[Stored items]
———
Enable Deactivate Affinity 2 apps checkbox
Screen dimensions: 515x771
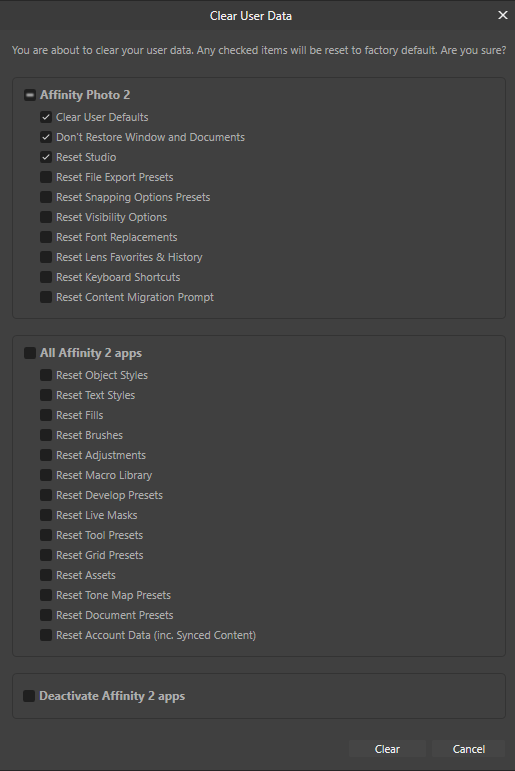tap(29, 696)
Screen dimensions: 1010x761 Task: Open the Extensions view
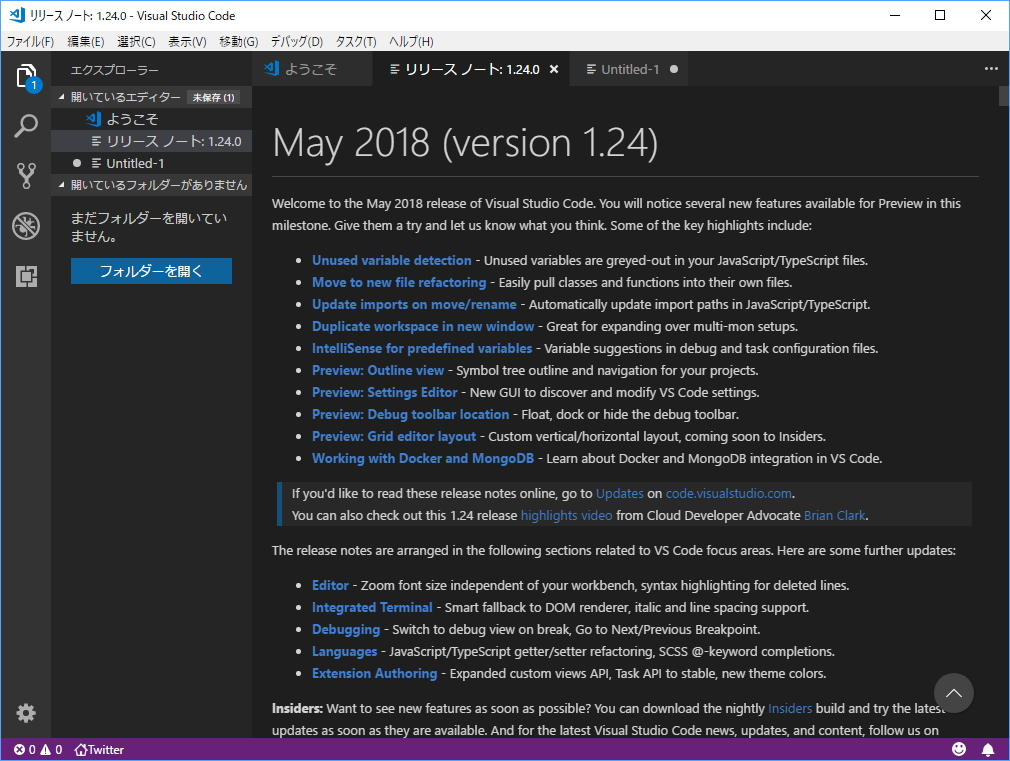tap(26, 276)
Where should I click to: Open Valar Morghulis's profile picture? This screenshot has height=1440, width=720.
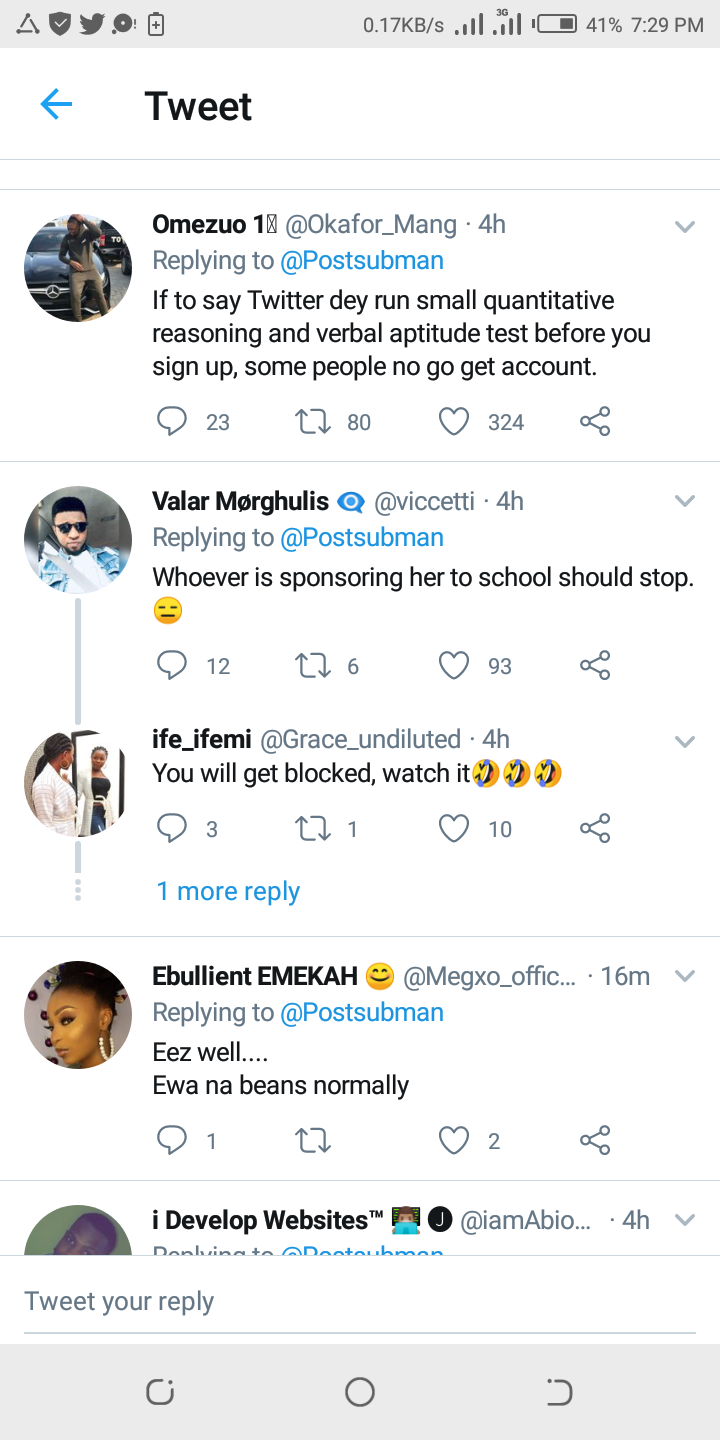tap(78, 540)
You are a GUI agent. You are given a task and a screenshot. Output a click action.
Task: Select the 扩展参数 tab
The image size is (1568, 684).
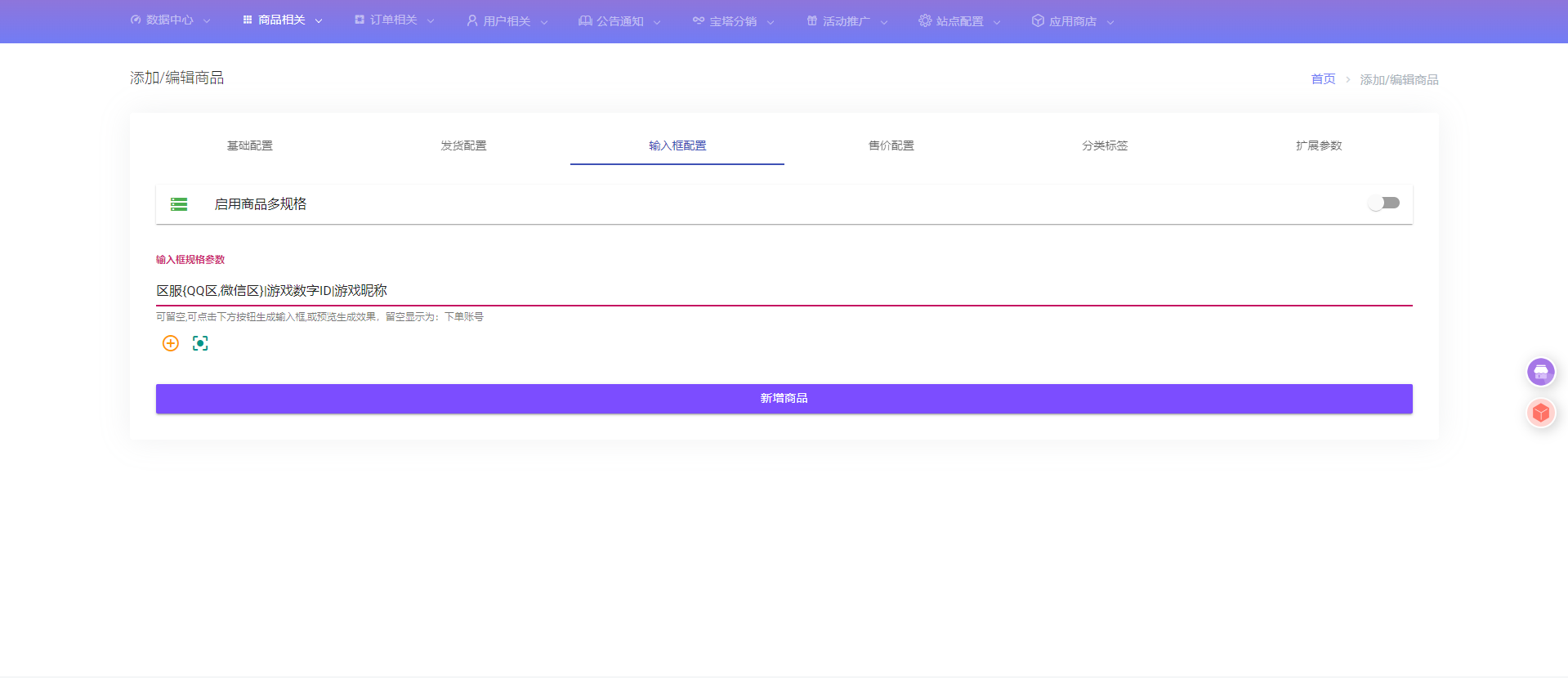pos(1318,145)
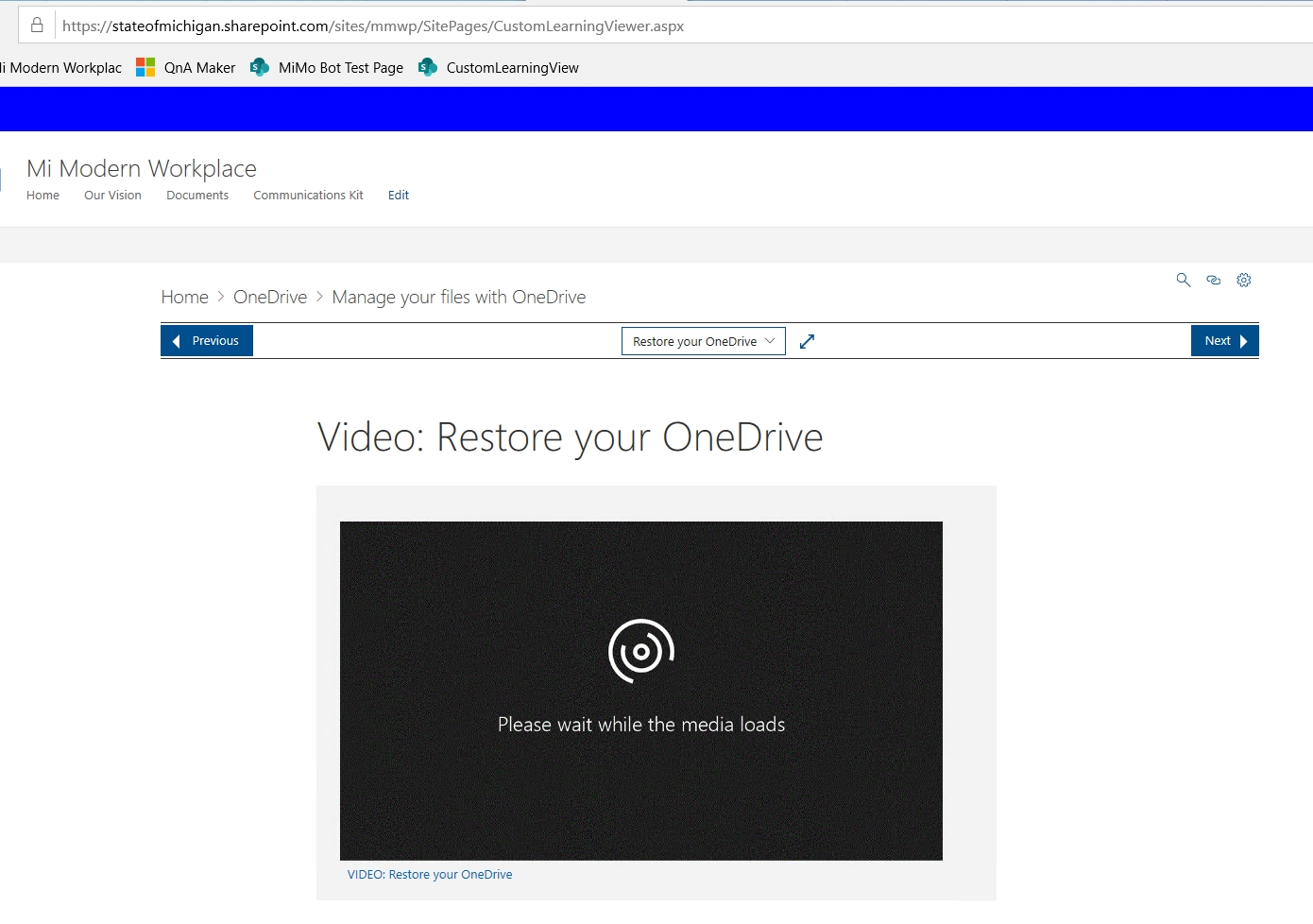Click the MiMo Bot Test Page SharePoint icon
The height and width of the screenshot is (924, 1313).
point(260,67)
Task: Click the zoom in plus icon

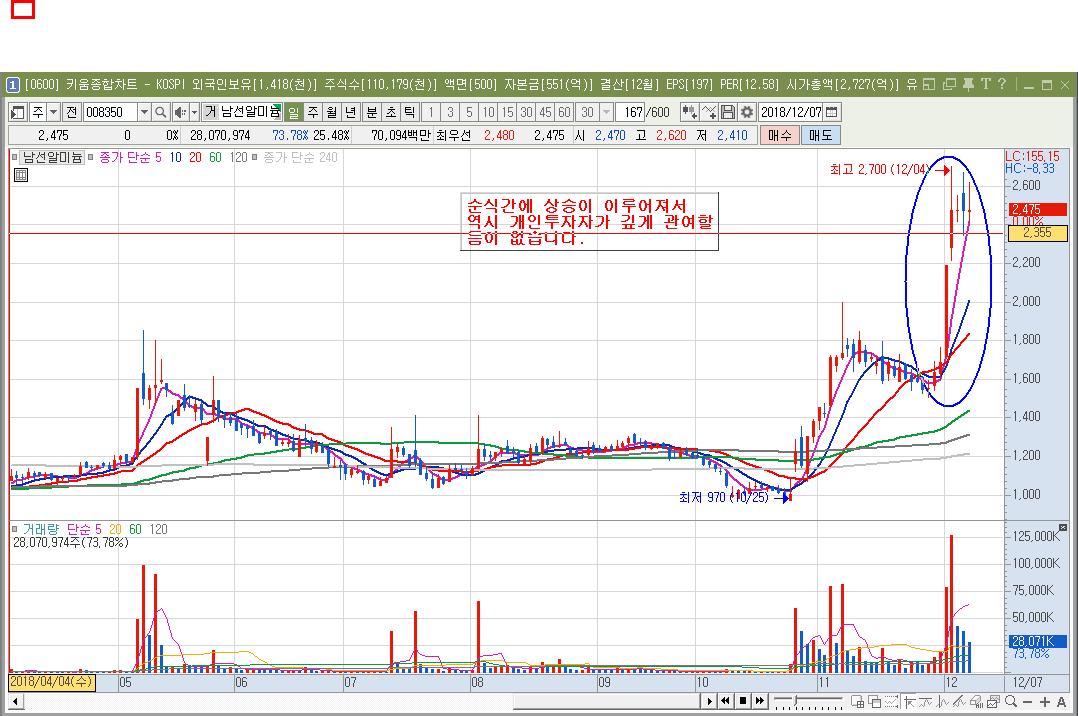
———
Begin with the line that contains "You are a GUI" and repeat every line through the end of the data, exactly and only those lines, leaving out the pictures.

_EXERCISE SOLUTION:_
You are a GUI agent. You are given a task and a screenshot. Output a click action.
Task: Select the 扩展参数 tab
The image size is (1568, 684).
pos(1318,145)
Click the MiMo Bot Test Page SharePoint icon
The height and width of the screenshot is (924, 1313).
point(260,67)
Task: Click the zoom in plus icon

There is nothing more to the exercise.